Surviving in Eclipsia isn't about strength.
Or luck.
It's about not standing out too much while quietly destroying the system from within.
I learned that fast.
---
After the "inflated hero" incident, the camp's atmosphere shifted.
The Merchant doubled the guard shifts.
The acolytes began tattooing us with obedience runes.
And the extras… started looking at me with a mix of fear and respect.
A couple even offered me their soup ration.
(I declined. I suspected it was made from the guy who snored too loud.)
But the most important thing was this:
The moons blinked again.
And this time, I didn't just see a future… I saw a pattern.
---
At night, when everyone slept, I'd crawl out of the makeshift tents and stare at the sky.
The three moons were never in the same place.
But when they aligned —red, white, and black— the shadows danced.
And then it happened: a second of brutal clarity. Like the world stripped bare before me.
I saw flaws in the Merchant's routines.
Moments when a guard dozed off.
Magic traps with blind spots.
And, strangest of all… a small cave hidden beneath the kitchen, sealed with a symbol no one else seemed to notice.
And best of all: every time I acted based on those visions… the world didn't correct me.
The system didn't punish me.
As if I was invisible to the rules.
---
The first time I tested it was with a sleepy guard named Glurm.
An ogre with half his skull exposed and a passion for sad songs.
In one future, I saw him hand me a key.
In another, he broke my jaw for looking at him wrong.
So I nudged him gently.
—"Nice singing voice, Glurm. Almost makes me forget the corpse-flavored soup."
I waited.
Silence.
Then a low chuckle.
—"Heh. No one compliments my songs. Take this, insect."
The key dropped into my hand.
Exactly like the vision.
My first forced choice of the future.
---
From then on, I started experimenting more.
Changing my words.
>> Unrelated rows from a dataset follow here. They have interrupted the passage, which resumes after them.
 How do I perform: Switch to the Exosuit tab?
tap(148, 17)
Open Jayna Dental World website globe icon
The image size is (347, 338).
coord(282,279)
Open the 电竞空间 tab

My posture.
Tweaking little things to reach specific outcomes.
It was like navigating an invisible current. Like cheating at a game that didn't yet know it was being cheated.
I couldn't use magic.
But I didn't need to.
Because the moons' power didn't just show me futures…
It taught me which one was right for survival.
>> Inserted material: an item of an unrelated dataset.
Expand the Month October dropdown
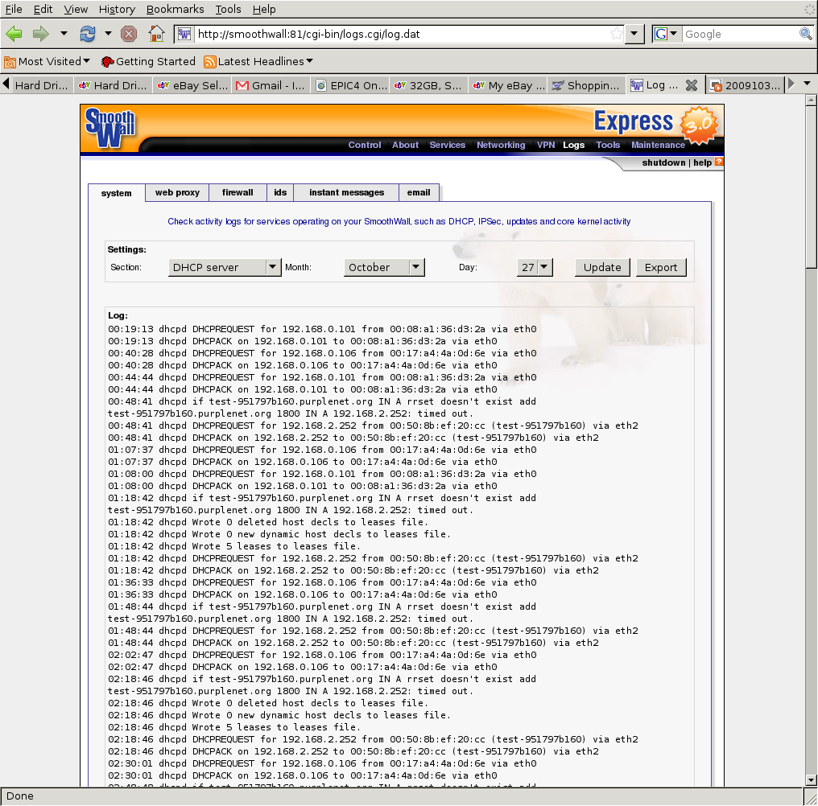click(x=384, y=267)
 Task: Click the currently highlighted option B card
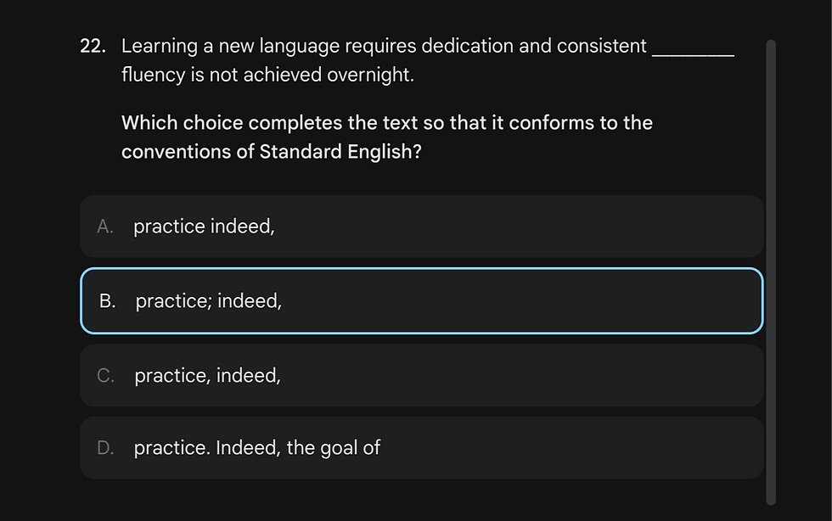[x=422, y=300]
And that made me dangerous.
Even if no one realized it yet.
---
That night, I went down into the hidden cave.
I opened the seal with Glurm's key.
Inside, there was only a mirror.
Cracked. Old. Covered in inscriptions that whispered in dead languages.
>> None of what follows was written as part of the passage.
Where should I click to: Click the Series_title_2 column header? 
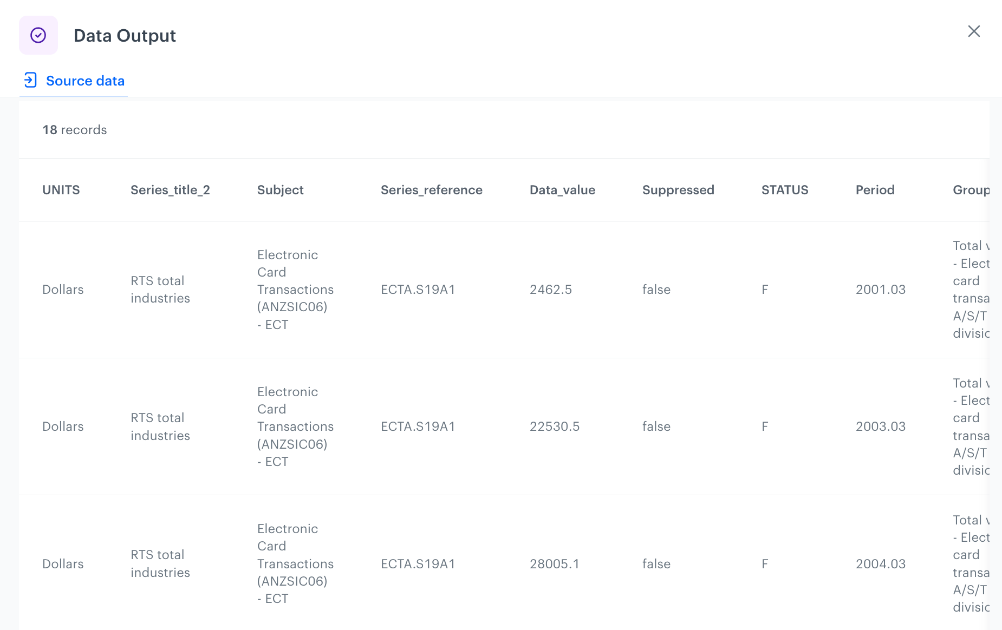[170, 190]
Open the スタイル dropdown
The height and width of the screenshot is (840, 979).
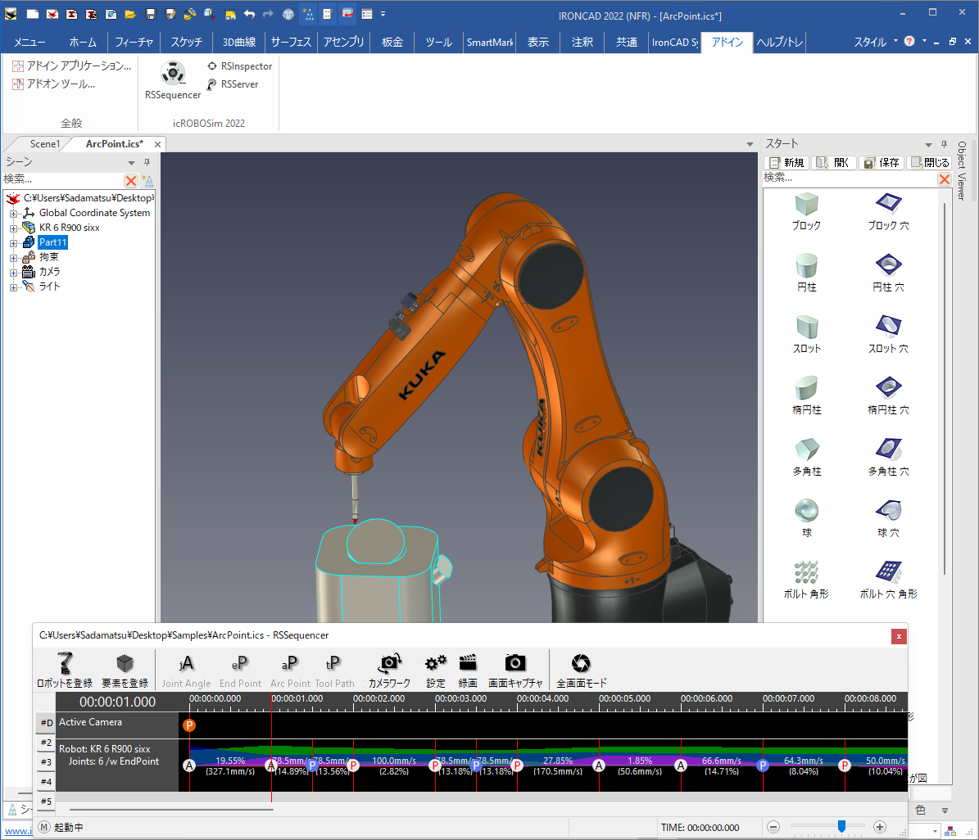[895, 41]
And for a moment, my reflection looked back at me with eyes that weren't mine.
Three moons glowed in their pupils.
And a phrase emerged in my mind:
> "When you look at yourself from outside the script, the world trembles."
---
I shut the door.
Went back to camp.
And that night, I dreamed of a future where the Merchant screamed my name…
right before burning alive on his own throne.